═══ TEXT FOR ANALYSIS ═══
# Uk return



## agua642 (May 24, 2009)

Good morning, 

I'm going to be returning to. UK after 30 years on Spain, and buying a house in England. (Not from the proceeds of a sale in Spain) Would it be wiser to baja in Hacienda myself fiscal, personal detalles before purchasing house or after? In the same tax year. I understand I have to complete models 036 or 037 with Hacienda. Any genuine advice appreciated. Please try and stay on topic! Thanks 😊


----------



## xabiaxica (Jun 23, 2009)

agua642 said:


> Good morning,
> 
> I'm going to be returning to. UK after 30 years on Spain, and buying a house in England. (Not from the proceeds of a sale in Spain) Would it be wiser to baja in Hacienda myself fiscal, personal detalles before purchasing house or after? In the same tax year. I understand I have to complete models 036 or 037 with Hacienda. Any genuine advice appreciated. Please try and stay on topic! Thanks 😊


do it all a few days before you leave, to keep it legal

come off the padrón, deregister as resident, tell the centro de salud

& yes, tell Hacienda of the date that you are leaving as well.


----------



## agua642 (May 24, 2009)
═══ THE DATA ═══
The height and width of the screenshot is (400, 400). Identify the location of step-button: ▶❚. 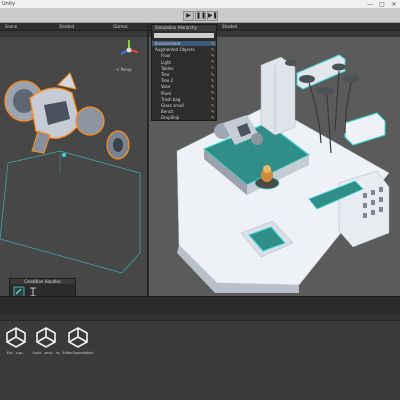
(212, 16).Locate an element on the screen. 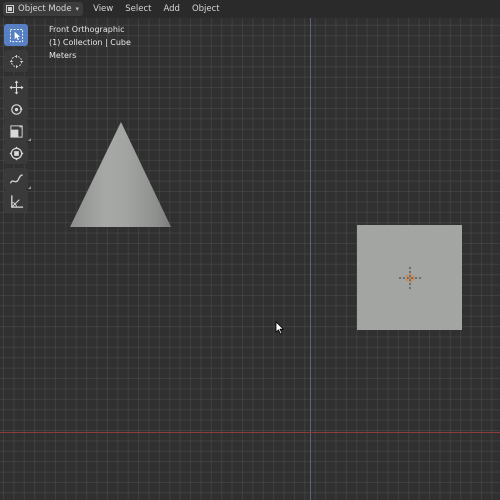  select-box-tool is located at coordinates (16, 35).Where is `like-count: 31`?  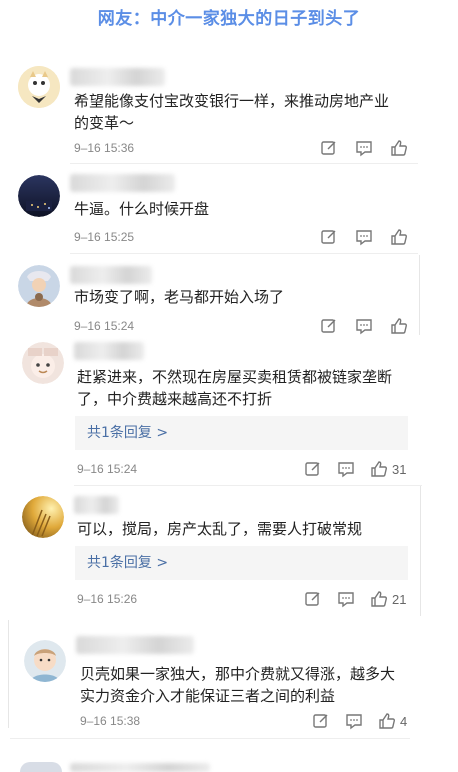
like-count: 31 is located at coordinates (400, 469).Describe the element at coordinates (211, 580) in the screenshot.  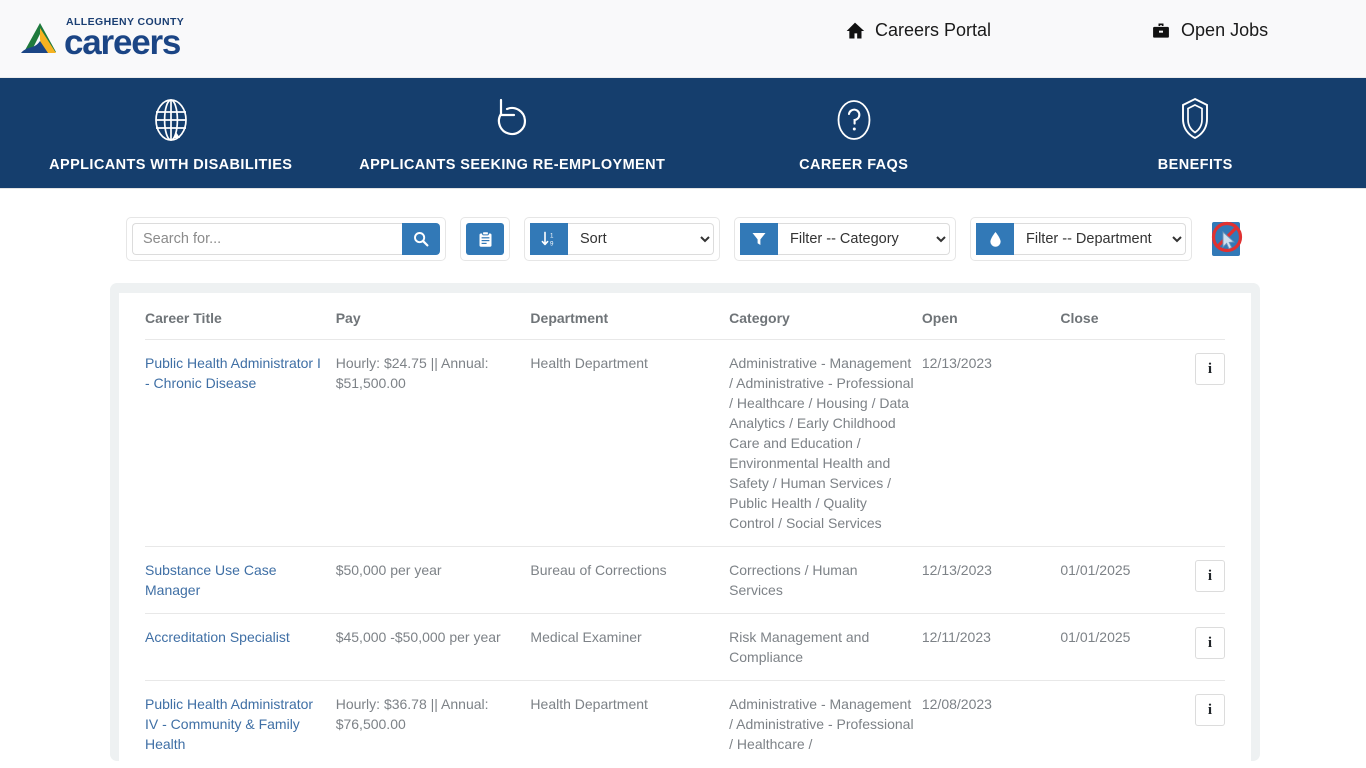
I see `job-title-link: Substance Use Case Manager` at that location.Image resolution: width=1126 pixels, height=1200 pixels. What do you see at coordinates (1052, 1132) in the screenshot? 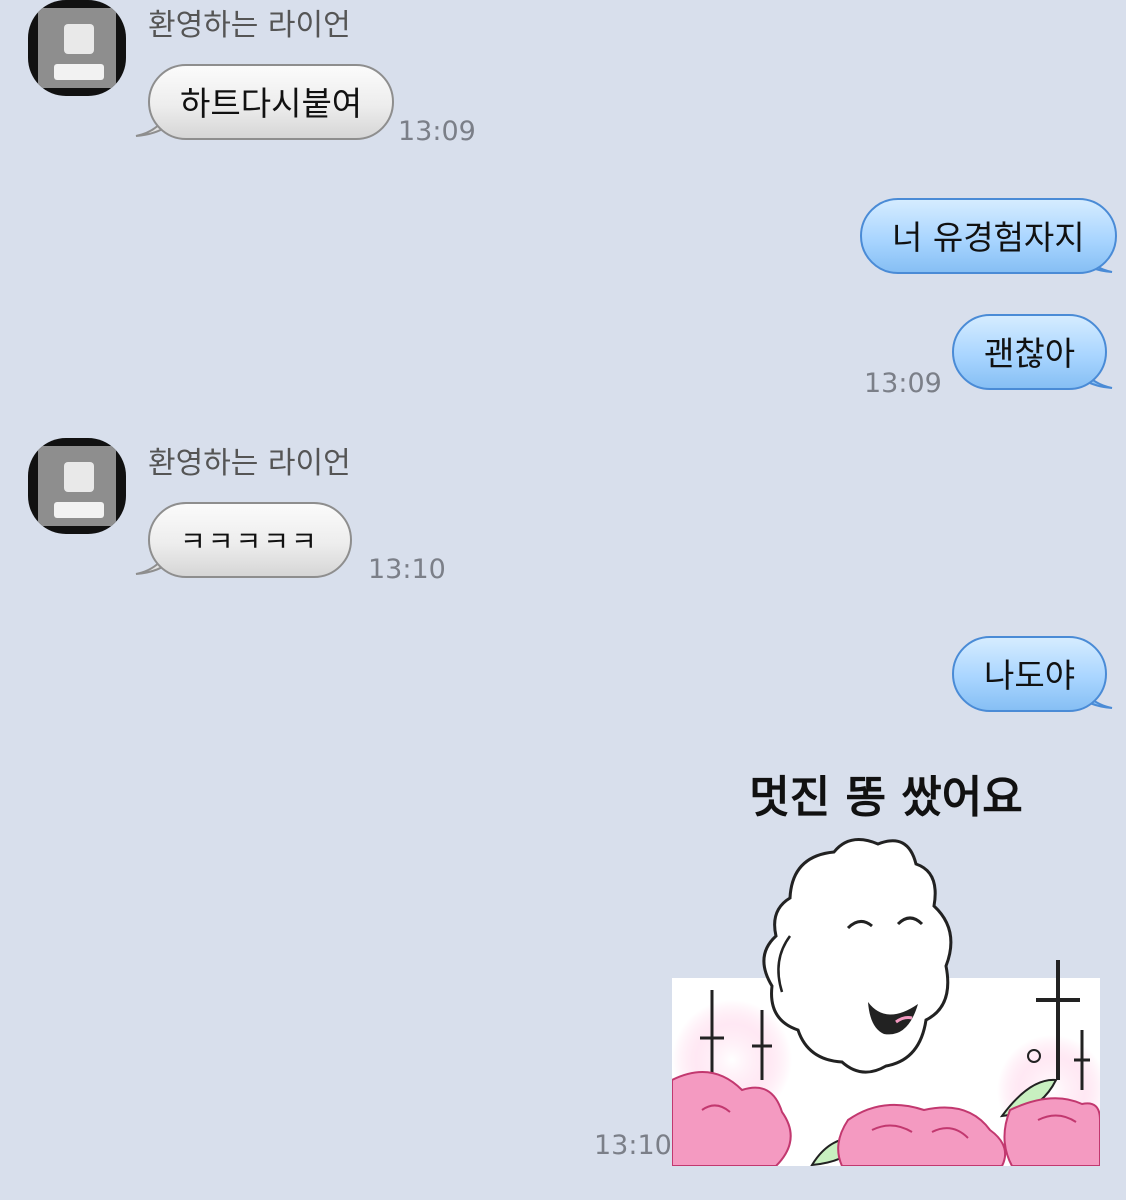
I see `flower-decoration` at bounding box center [1052, 1132].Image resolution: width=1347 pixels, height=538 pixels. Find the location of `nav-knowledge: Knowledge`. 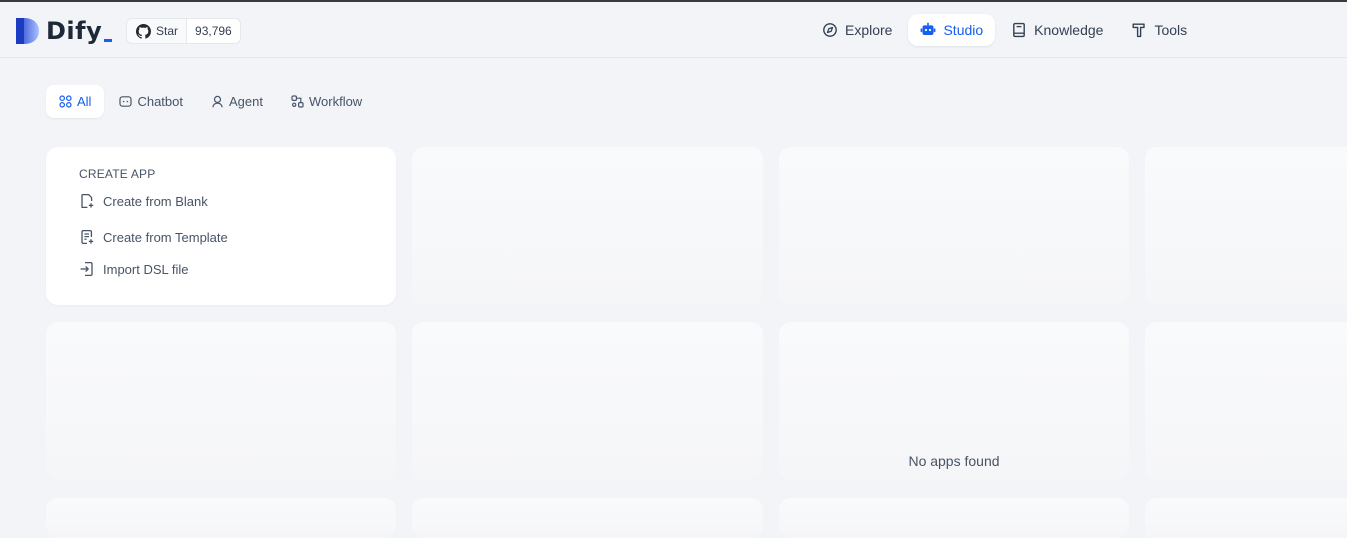

nav-knowledge: Knowledge is located at coordinates (1057, 30).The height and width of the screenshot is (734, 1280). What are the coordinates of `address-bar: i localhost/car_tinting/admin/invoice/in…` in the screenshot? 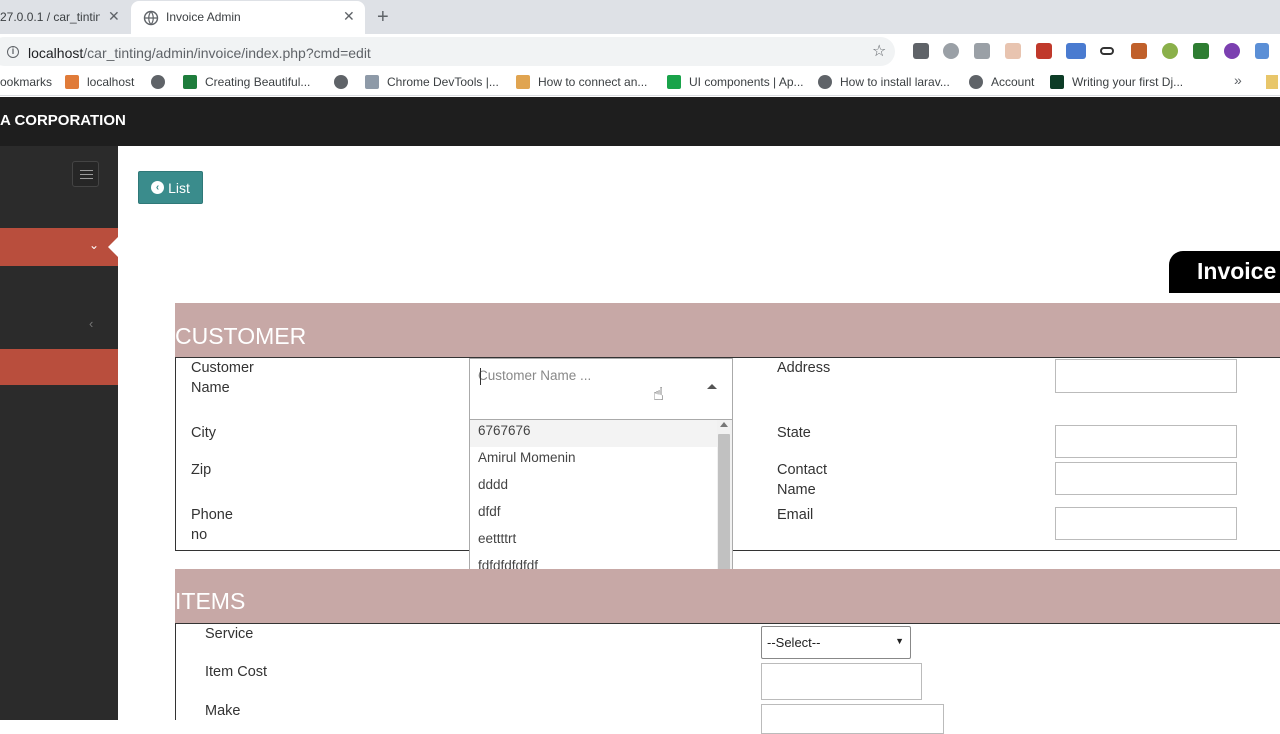 It's located at (640, 52). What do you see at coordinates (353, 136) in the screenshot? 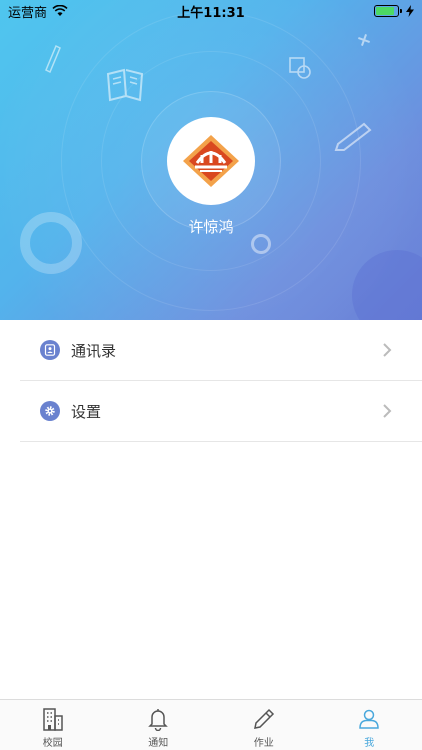
I see `pen-decoration-icon` at bounding box center [353, 136].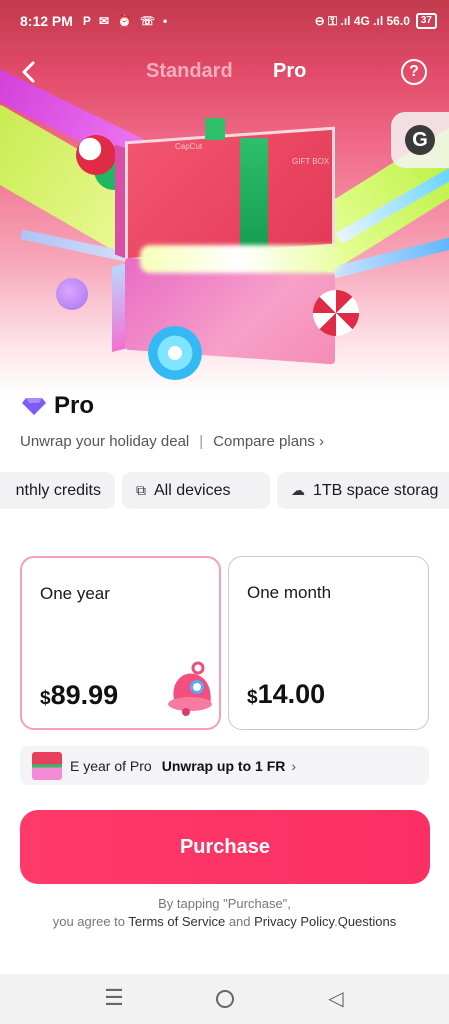 This screenshot has width=449, height=1024. I want to click on red-ornament, so click(96, 155).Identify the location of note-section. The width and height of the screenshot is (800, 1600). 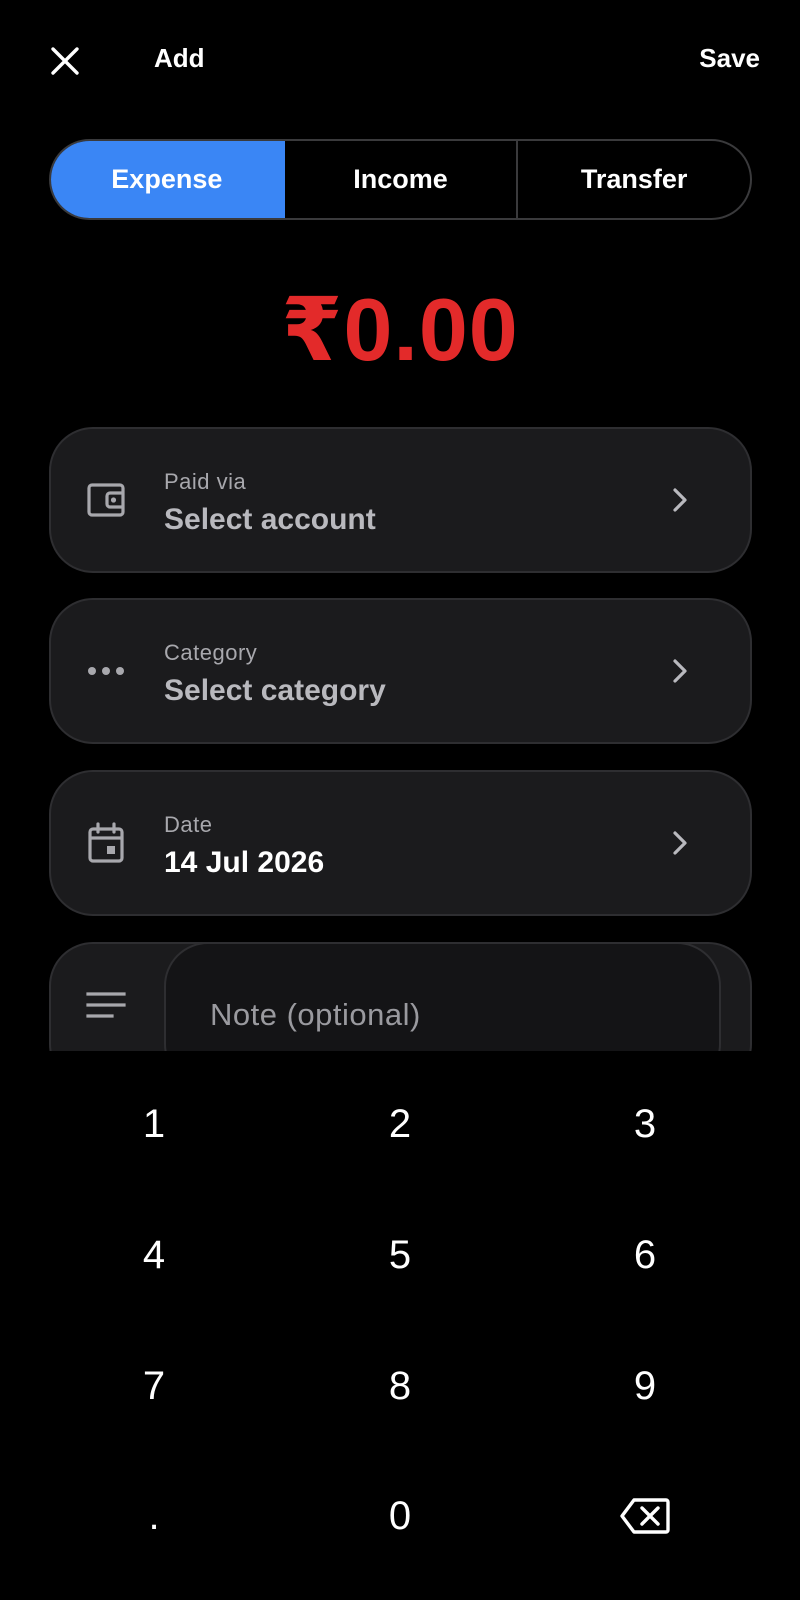
(400, 996).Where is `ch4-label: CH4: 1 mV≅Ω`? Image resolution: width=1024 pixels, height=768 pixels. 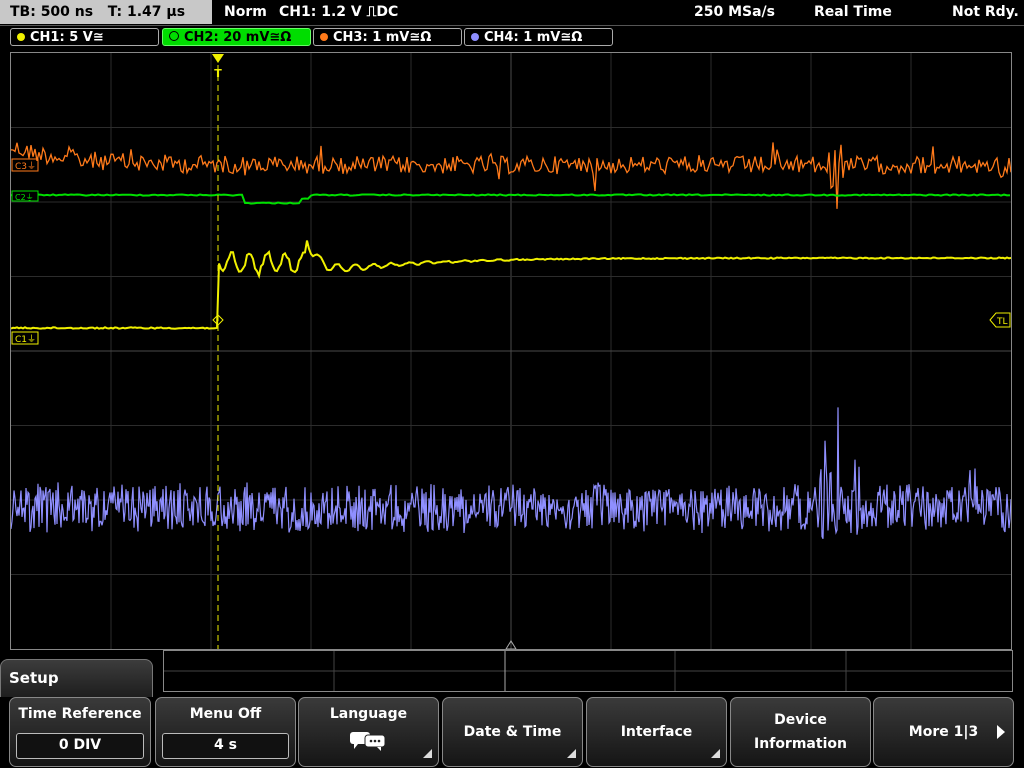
═══
#### EXERCISE AIM
Could you write out the stretch from "do it all a" through "leaving as well." in the forum thread about returning to the UK again, with "centro de salud" swapped for "health center"?

#### SOLUTION TO THE PROBLEM
do it all a few days before you leave, to keep it legal

come off the padrón, deregister as resident, tell the health center

& yes, tell Hacienda of the date that you are leaving as well.